■ Source extract:
>>>

The Adler Diplomat is a substantial six-cylinder "limousine" (saloon) built by the Frankfurt auto-maker, Adler. It was introduced in March 1934 as a direct replacement for the manufacturer's Standard 6 . Less directly the six-cylinder Diplomat also replaced the Adler Standard 8 since Adler's large eight-cylinder car was discontinued in 1934 without a direct replacement of its own.

The decision had been taken to abandon the "Standard" name because it carried mundane undertones, in German as in English, which the company felt were increasingly out of keeping with the advancing automobile technology and the growing optimism of the age now that, finally, the economic backwash from the 1929 crash was beginning to recede and growth was returning both to the German auto-market and to the economy more generally.

==The body==
The Diplomat initially, in 1934, took over the body from the previous year's Adler Standard 6. However, the Standard Six had received an all new body for its final year of production, and for keen eyed observers the final year's Standard Six was differentiated from the first year's Diplomat by redesigned fender aprons. The chassis which had been a defining feature of the 1933 Standard 6 had been of an underslung design whereby the axles emerged directly above the principal chassis members: this allowed for a lower centre of gravity and a lower-bodied car than the overslung chassis, with axles mounted directly below the chassis, which had left the earlier Standard Six looking unfashionably high-bodied in the early 1930s.

The four-door "Limousine" (sedan/Saloon) came with an all-steel body from Ambi-Budd, the country's largest specialist steel body producer, based in the Spandau district of Berlin. A longer wheel base six light "Pullman-Limousine" with six seats was also offered, its body probably also from Ambi-Budd. There were in addition two cabriolet-bodied cars offered.

<<<

■ Provided material:
>>>

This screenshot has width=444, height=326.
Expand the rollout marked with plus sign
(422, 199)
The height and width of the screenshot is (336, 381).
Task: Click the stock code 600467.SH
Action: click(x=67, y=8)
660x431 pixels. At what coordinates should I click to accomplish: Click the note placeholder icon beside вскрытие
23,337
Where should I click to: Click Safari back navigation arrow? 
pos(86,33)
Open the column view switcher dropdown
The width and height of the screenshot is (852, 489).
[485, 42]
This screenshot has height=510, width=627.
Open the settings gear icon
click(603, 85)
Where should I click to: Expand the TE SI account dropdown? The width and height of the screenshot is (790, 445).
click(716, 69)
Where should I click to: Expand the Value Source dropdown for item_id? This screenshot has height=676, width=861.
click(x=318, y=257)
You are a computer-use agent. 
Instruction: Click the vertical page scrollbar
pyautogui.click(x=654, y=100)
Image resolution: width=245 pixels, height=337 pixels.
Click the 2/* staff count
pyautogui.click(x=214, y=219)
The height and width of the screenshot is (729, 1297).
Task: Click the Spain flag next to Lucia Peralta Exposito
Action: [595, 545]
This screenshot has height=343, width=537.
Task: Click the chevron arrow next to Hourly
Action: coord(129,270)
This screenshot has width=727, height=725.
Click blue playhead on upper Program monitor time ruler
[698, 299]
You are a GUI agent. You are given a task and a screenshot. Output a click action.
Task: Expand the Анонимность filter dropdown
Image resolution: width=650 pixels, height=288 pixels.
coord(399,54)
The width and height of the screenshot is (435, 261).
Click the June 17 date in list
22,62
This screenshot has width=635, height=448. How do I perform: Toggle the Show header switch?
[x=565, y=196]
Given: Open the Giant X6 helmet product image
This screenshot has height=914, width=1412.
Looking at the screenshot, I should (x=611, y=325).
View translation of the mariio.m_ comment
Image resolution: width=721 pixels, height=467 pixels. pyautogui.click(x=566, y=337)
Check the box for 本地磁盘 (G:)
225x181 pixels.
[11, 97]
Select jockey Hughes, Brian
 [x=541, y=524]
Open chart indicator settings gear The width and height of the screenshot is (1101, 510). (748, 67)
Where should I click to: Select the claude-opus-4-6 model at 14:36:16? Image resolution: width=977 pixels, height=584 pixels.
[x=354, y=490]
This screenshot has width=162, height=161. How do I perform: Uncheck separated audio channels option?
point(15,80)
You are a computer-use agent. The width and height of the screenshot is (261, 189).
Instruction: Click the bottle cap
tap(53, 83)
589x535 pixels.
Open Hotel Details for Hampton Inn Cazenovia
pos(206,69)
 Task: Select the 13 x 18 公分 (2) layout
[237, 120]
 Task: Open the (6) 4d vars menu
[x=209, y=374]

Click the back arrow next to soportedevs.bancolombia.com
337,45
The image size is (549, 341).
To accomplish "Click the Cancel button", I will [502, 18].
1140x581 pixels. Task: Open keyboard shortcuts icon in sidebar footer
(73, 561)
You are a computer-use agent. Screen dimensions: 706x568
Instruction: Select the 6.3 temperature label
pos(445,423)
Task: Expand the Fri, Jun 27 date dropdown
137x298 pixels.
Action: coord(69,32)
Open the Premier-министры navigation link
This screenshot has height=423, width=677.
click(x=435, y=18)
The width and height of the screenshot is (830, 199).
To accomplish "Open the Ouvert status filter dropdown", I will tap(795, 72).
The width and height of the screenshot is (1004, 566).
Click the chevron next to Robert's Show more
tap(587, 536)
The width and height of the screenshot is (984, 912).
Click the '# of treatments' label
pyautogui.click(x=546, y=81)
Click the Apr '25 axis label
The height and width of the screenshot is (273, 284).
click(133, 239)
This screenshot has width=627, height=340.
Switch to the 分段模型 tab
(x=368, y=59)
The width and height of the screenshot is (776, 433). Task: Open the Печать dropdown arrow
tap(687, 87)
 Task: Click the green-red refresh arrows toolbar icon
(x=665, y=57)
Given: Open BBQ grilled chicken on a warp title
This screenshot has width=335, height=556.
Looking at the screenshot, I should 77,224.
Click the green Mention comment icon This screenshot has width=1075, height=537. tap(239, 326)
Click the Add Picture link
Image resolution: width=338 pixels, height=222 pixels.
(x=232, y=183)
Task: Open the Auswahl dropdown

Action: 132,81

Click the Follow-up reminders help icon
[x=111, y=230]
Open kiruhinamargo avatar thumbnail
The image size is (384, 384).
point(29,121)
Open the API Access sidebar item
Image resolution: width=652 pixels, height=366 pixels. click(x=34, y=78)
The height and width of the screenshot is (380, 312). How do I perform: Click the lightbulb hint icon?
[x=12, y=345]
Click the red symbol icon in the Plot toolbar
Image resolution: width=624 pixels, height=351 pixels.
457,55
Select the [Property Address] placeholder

<<<

■ What to work on:
a: Transcribe the part of the Adler Diplomat excerpt starting at "The Adler Diplomat" and ending at "economy more generally.".
b: Name every Adler car model mentioned in the Adler Diplomat excerpt, counting each model only once.
c: In the Adler Diplomat excerpt, turn the paragraph beginning "The four-door "Limousine"" into a short bulleted list that keeps its main facts.

■ Solution set:
a:
The Adler Diplomat is a substantial six-cylinder "limousine" (saloon) built by the Frankfurt auto-maker, Adler. It was introduced in March 1934 as a direct replacement for the manufacturer's Standard 6 . Less directly the six-cylinder Diplomat also replaced the Adler Standard 8 since Adler's large eight-cylinder car was discontinued in 1934 without a direct replacement of its own.

The decision had been taken to abandon the "Standard" name because it carried mundane undertones, in German as in English, which the company felt were increasingly out of keeping with the advancing automobile technology and the growing optimism of the age now that, finally, the economic backwash from the 1929 crash was beginning to recede and growth was returning both to the German auto-market and to the economy more generally.

b:
Adler Diplomat
Adler Standard 6 (also called the Standard Six)
Adler Standard 8

c:
- Four-door "Limousine" (sedan/saloon): all-steel body from Ambi-Budd, the country's largest specialist steel body producer, based in the Spandau district of Berlin.
- Longer-wheelbase six-light "Pullman-Limousine" with six seats: body probably also from Ambi-Budd.
- Two cabriolet-bodied cars.